= Liv Hennessy =

English playwright

Olivia Hennessy is an English playwright. She adapted Vardy v Rooney: The Wagatha Christie Trial for the West End, which was nominated for a Laurence Olivier Award. Her first play Colostrum was a finalist for the Women's Prize for Playwriting.

==Early life==
Hennessy is from Hereford. She joined the Young Writers programme at Pentabus in Shropshire.

==Career==
Hennessy began her career working as a story editor on the soap opera Emmerdale. Hennessy's first full length play Colostrum, set on a West Midlands farm, was a finalist for the inaugural Women's Prize for Playwriting. Hennessy was selected for the 2023 BBC Writers Pilot programme.

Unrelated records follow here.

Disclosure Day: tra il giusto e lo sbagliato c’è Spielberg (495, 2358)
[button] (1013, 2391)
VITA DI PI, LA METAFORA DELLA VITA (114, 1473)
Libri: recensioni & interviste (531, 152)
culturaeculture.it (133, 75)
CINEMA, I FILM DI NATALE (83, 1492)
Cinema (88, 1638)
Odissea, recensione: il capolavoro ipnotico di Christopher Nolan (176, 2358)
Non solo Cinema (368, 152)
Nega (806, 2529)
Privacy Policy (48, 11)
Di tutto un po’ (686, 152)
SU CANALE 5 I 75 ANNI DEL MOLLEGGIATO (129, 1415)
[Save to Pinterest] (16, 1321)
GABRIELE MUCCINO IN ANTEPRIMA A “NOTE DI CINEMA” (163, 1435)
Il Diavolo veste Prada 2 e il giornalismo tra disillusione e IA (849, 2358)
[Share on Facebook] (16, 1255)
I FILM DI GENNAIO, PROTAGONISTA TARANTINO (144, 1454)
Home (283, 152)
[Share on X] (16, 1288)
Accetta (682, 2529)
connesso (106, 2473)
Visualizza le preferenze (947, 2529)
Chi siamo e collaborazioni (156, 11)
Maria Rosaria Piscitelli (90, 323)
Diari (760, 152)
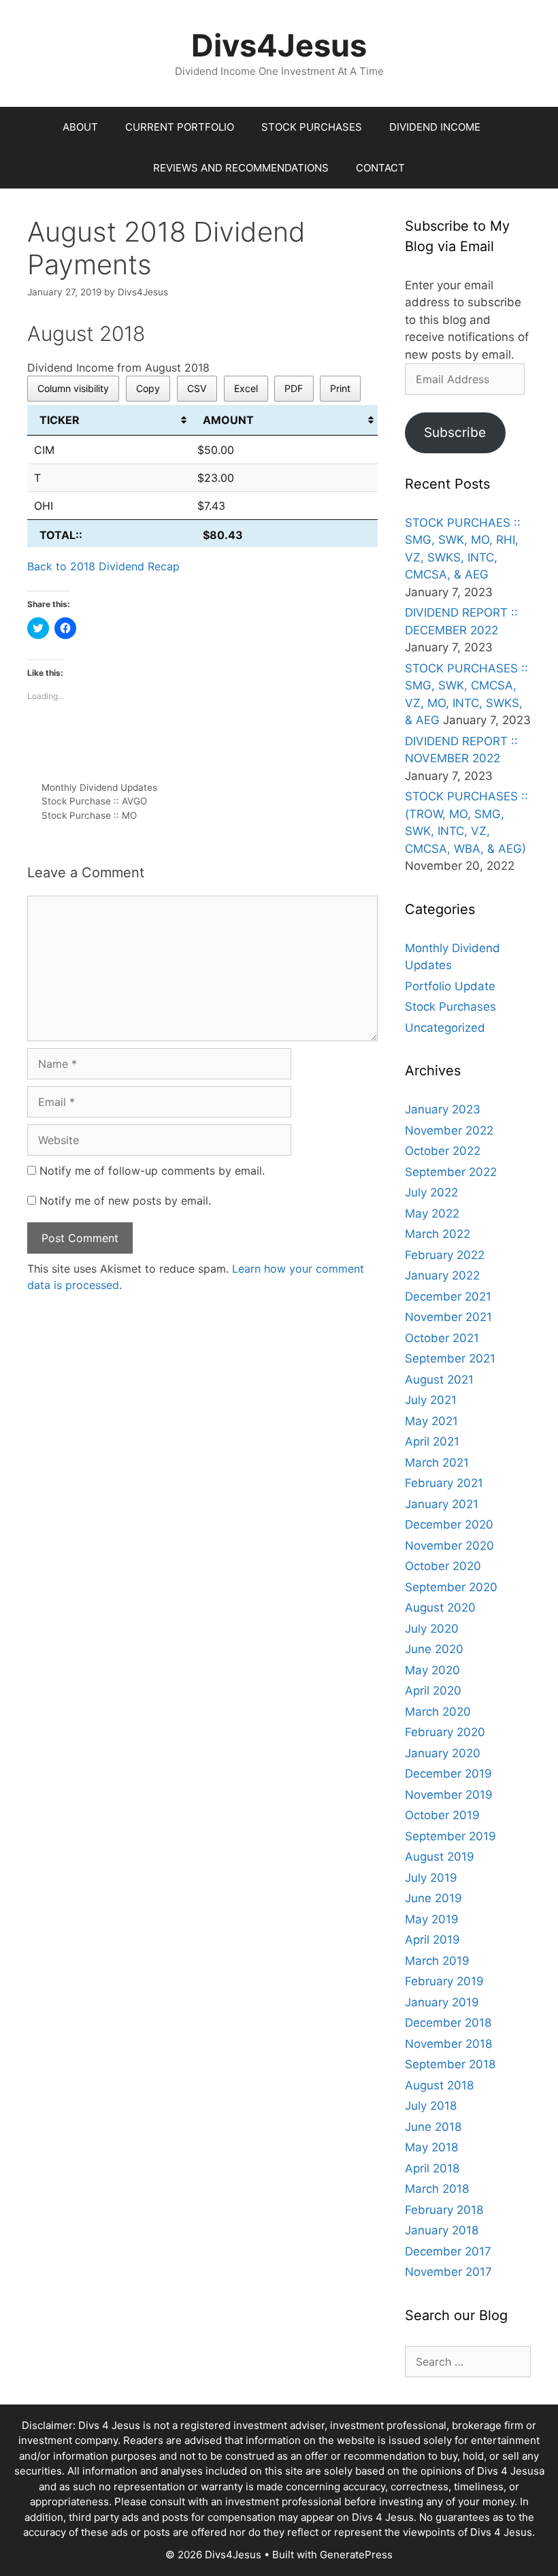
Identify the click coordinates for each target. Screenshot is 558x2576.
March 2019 (437, 1961)
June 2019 (433, 1898)
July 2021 (431, 1400)
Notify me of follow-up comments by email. (152, 1170)
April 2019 (432, 1939)
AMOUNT (228, 420)
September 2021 (450, 1358)
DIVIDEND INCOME (434, 126)
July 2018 (431, 2106)
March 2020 (438, 1711)
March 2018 (437, 2189)
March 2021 (437, 1462)
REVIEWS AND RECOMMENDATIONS (241, 167)
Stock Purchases (450, 1006)
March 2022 (437, 1234)
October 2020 (443, 1566)
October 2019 (442, 1815)
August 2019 (439, 1856)
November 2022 (449, 1130)
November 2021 (448, 1317)
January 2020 (442, 1753)
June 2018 (433, 2127)
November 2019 (449, 1794)
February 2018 (444, 2210)
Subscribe (455, 432)
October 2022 (442, 1151)
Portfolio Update (450, 986)
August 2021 (439, 1379)
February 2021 (444, 1483)
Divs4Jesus (279, 45)
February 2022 (445, 1255)
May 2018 (431, 2147)
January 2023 (442, 1109)
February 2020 (445, 1732)
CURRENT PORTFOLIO (179, 126)
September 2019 (450, 1836)
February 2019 (444, 1981)
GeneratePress (356, 2554)
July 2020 (432, 1628)
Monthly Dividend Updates (99, 787)
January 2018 (441, 2230)
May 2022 (432, 1213)
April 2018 (432, 2168)
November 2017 (448, 2272)
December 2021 (448, 1296)
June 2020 (434, 1649)
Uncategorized (445, 1027)
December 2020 (449, 1524)
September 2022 (451, 1172)
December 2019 (448, 1773)
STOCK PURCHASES (311, 126)
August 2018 (439, 2085)
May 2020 (432, 1670)
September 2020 (451, 1587)
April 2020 (433, 1690)
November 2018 (448, 2044)
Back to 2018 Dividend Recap (103, 566)
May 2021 (431, 1421)
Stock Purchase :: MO (89, 815)
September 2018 (450, 2064)
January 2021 (441, 1504)
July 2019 (431, 1878)
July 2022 (431, 1192)
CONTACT (380, 167)
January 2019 (442, 2002)
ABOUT (80, 126)
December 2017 (448, 2251)
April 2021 (432, 1441)
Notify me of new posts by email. (125, 1200)
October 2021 (442, 1338)
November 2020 (449, 1545)
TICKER (59, 420)
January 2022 (442, 1275)
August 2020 (440, 1607)
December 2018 (448, 2022)
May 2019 (432, 1919)
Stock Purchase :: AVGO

In 2022, Hennessy was approached by director Lisa Spirling to adapt the Wagatha Christie defamation case for the stage. Regarding the story, Hennessy told BBC News, "This case couldn't have happened 10 years ago, and it probably won't happen in 10 years, because media law is catching up with how we operate on social media every day". Marking Hennessy's West End, Vardy v Rooney: The Wagatha Christie Trial premiered at the Wyndham's Theatre in November 2022 before having a run at the Ambassadors Theatre and a tour in 2023. The production starred Lucy May Barker and Laura Dos Santos. Vardy v Rooney: The Wagatha Christie Trial was nominated for the Laurence Olivier Award for Best Entertainment or Comedy Play.

At the end of 2024, Hennessy returned to Pentabus when she won the 2025 Jerwood Foundation Writer in Residence bursary.